Start of RECORDS FOR THIS EXERCISE

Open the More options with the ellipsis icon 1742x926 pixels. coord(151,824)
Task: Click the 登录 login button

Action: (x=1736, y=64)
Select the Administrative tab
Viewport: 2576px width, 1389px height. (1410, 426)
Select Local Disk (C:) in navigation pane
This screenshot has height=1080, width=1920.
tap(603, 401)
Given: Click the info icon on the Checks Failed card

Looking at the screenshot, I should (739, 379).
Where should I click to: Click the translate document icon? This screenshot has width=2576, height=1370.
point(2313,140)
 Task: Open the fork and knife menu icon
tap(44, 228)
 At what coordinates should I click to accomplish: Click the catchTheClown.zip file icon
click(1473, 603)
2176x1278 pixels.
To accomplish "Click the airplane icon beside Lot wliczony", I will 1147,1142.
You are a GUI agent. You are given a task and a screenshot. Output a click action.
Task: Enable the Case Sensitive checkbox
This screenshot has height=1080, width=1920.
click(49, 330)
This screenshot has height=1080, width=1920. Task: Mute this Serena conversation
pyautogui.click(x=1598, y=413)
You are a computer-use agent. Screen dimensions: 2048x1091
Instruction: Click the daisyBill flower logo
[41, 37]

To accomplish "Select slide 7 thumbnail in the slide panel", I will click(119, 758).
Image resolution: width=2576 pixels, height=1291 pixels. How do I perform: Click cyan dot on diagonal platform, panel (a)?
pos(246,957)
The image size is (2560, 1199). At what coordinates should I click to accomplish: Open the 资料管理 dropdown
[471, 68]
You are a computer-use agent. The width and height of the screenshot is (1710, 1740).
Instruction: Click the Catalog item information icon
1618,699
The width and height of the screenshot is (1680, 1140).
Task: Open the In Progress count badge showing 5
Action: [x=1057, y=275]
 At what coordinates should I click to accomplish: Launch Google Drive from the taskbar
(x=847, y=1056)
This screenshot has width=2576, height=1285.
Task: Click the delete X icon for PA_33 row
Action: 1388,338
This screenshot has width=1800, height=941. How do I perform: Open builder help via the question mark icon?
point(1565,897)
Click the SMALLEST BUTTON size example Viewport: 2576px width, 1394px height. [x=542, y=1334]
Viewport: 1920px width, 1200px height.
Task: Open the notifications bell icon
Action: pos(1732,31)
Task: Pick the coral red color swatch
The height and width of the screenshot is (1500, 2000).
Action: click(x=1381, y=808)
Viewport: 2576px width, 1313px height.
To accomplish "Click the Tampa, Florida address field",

End of RECORDS FOR THIS EXERCISE

» WHAT TO WORK ON: The full listing above is to be retyped exactly.

» SOLUTION:
Open the More options with the ellipsis icon 1742x926 pixels. coord(151,824)
Task: Click the 登录 login button

Action: (x=1736, y=64)
Select the Administrative tab
Viewport: 2576px width, 1389px height. (1410, 426)
Select Local Disk (C:) in navigation pane
This screenshot has height=1080, width=1920.
tap(603, 401)
Given: Click the info icon on the Checks Failed card

Looking at the screenshot, I should (739, 379).
Where should I click to: Click the translate document icon? This screenshot has width=2576, height=1370.
point(2313,140)
 Task: Open the fork and knife menu icon
tap(44, 228)
 At what coordinates should I click to accomplish: Click the catchTheClown.zip file icon
click(1473, 603)
2176x1278 pixels.
To accomplish "Click the airplane icon beside Lot wliczony", I will 1147,1142.
You are a GUI agent. You are given a task and a screenshot. Output a click action.
Task: Enable the Case Sensitive checkbox
This screenshot has height=1080, width=1920.
click(49, 330)
This screenshot has height=1080, width=1920. Task: Mute this Serena conversation
pyautogui.click(x=1598, y=413)
You are a computer-use agent. Screen dimensions: 2048x1091
Instruction: Click the daisyBill flower logo
[41, 37]

To accomplish "Select slide 7 thumbnail in the slide panel", I will click(119, 758).
Image resolution: width=2576 pixels, height=1291 pixels. How do I perform: Click cyan dot on diagonal platform, panel (a)?
pos(246,957)
The image size is (2560, 1199). At what coordinates should I click to accomplish: Open the 资料管理 dropdown
[471, 68]
You are a computer-use agent. The width and height of the screenshot is (1710, 1740).
Instruction: Click the Catalog item information icon
1618,699
The width and height of the screenshot is (1680, 1140).
Task: Open the In Progress count badge showing 5
Action: [x=1057, y=275]
 At what coordinates should I click to accomplish: Launch Google Drive from the taskbar
(x=847, y=1056)
This screenshot has width=2576, height=1285.
Task: Click the delete X icon for PA_33 row
Action: 1388,338
This screenshot has width=1800, height=941. How do I perform: Open builder help via the question mark icon?
point(1565,897)
Click the SMALLEST BUTTON size example Viewport: 2576px width, 1394px height. [x=542, y=1334]
Viewport: 1920px width, 1200px height.
Task: Open the notifications bell icon
Action: pos(1732,31)
Task: Pick the coral red color swatch
The height and width of the screenshot is (1500, 2000).
Action: click(x=1381, y=808)
Viewport: 2576px width, 1313px height.
To accomplish "Click the Tampa, Florida address field",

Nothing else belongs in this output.